Monday's game sure fit it's billing: A battle of the basement of the Northeast Division. At least if it wasn't pretty, though, it was still a Sens win. And against Toronto, no less, made it somewhat bearable to watch
all most some of.
Ottawa started off poorly, when Christoph Schubert made an untimely pinch in the offensive zone and Toronto's Ian White tucked a goal past Brian Elliott just before the five-minute mark. It was almost as ugly as White himself.
But in the last five minutes of the second, the Sens decided that they'd start playing well. Largely thanks to Daniel Alfredsson, who was the lucky recipient of a puck that bounced over White's stick and broke in on Curtis Joseph and wired a semi-knucklepuck high glove side. A few minutes later Alfredsson recovered the puck with a hit along the boards, Jason Spezza passed it back to Anton Volchenkov, whose shot was tipped by Dany Heatley and bounced past CuJo to give the Senators the 2-1 lead that was all they needed.
In nets, it was a surprisingly good battle, Elliott's one mistake aside. Joseph played surprisingly well--although he had some help from the posts--and made a couple good glove saves. Elliott wasn't outdone, though, and kept the door shut the rest of the night. Some pretty good saves for both, on the night.
What a game for Alfredsson. He earned (and I mean earned) first-star honours, not only for his goal--which was a solo effort--and his work on the second goal--which never would have happened without him--but just overall. One goal, 20:04 played, four shots, a hit, finished +1. Prototypical Alfredsson effort.
Back to Schubert, he's just frustrating to watch whenever he gets into the lineup. I'll give him a break on the pinch because he's been out of the lineup (and not playing defence) for a long time, and defensive pinching is something Cory Clouston is encouraging his guys to do (note in particular one Brian Lee pinch where he [surprisingly] smoked Jason Blake late in the second). Watching him, you see him skate well, shoot hard, and hit harder, but he's plagued by poor decisions and can't hit the net to save his life. Tonight he was -1 in 14:42, had five hits, and missed four shots--one blocked, three missed the net. I don't want him to get traded, I just want him to play as well as he can.
Who the hell calls someone on an illegal stick challenge? I'm not going to criticize Ron Wilson for doing so on Spezza too much, I guess, because he was right and it gave his team a chance to tie the game late, but really. Come on. A game between two teams that has absolutely no bearing on any playoff race? Whatever, man, if it helps you sleep at night. I think, for the record, the penalty was because the minimum stick-blade width is 2", and Spezza's looked pretty thin near the tip.
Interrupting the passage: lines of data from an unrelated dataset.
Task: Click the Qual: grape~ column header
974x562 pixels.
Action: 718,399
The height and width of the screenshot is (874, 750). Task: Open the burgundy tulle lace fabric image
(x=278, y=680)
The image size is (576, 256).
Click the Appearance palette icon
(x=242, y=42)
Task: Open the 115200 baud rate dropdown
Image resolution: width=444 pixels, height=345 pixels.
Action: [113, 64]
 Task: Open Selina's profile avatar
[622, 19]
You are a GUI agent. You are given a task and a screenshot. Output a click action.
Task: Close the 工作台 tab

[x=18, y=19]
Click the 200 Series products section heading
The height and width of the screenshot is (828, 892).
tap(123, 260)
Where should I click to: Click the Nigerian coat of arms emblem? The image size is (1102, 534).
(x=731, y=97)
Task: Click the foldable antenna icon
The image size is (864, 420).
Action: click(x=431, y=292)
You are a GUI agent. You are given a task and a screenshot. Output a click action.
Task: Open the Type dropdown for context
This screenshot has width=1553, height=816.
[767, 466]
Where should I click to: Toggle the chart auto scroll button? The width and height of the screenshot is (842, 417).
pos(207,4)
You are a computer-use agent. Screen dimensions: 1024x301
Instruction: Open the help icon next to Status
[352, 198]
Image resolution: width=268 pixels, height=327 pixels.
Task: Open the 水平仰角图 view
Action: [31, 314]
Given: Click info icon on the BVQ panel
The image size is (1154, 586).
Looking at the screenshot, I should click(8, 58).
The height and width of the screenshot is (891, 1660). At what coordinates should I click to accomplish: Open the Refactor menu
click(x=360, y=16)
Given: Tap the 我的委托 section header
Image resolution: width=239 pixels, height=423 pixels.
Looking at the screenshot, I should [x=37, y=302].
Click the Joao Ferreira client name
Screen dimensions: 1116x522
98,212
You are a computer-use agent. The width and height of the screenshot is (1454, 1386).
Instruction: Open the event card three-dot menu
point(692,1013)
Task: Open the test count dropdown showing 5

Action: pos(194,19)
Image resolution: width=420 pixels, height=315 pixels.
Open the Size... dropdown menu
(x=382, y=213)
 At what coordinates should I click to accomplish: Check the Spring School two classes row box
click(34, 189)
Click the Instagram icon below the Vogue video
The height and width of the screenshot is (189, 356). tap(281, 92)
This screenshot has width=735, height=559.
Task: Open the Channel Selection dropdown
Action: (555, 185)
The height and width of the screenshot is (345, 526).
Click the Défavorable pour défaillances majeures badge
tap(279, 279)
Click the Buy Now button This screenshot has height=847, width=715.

With Spezza off for that infraction, Jarkko Ruutu came up with a clutch penalty-killing move when he slid to tip the D-to-D pass out of the Sens' zone and down the ice. He also chased ot down and turned it over, almost scoring an empty-netter. A lot of people who don't watch him much think he's just a pest, but this guy's a smart player, too.
Quick note about Mike Comrie: This guy needs a bit more intensity. He's on a line with Chris Kelly, who can do little in the offensive zone, and Peter Regin, who's still getting comfortable in the league; if those three will offer anything to the Sens' offence, Comrie's going to have to be a lot more dynamic in his play.
Stats pack: Ottawa was outshot 10-4 in the third period. ... Jesse Winchester continued his progression into a solid bottom-six forward, with five hits (and he drew a penalty). ... Volchenkov was Ottawa best +/- guy, he was +2, and also had his assist, a hit, a takeaway, and blocked two shots. ... Mike Fisher blocked more shots than Volchenkov and Chris Phillips combined? Weird. ... Heatley only had two shots, and one of them wasn't even a shot, it was a tip. ... Ottawa outhit Toronto 28-26 and out-shot-blocked the Leafs 16-12.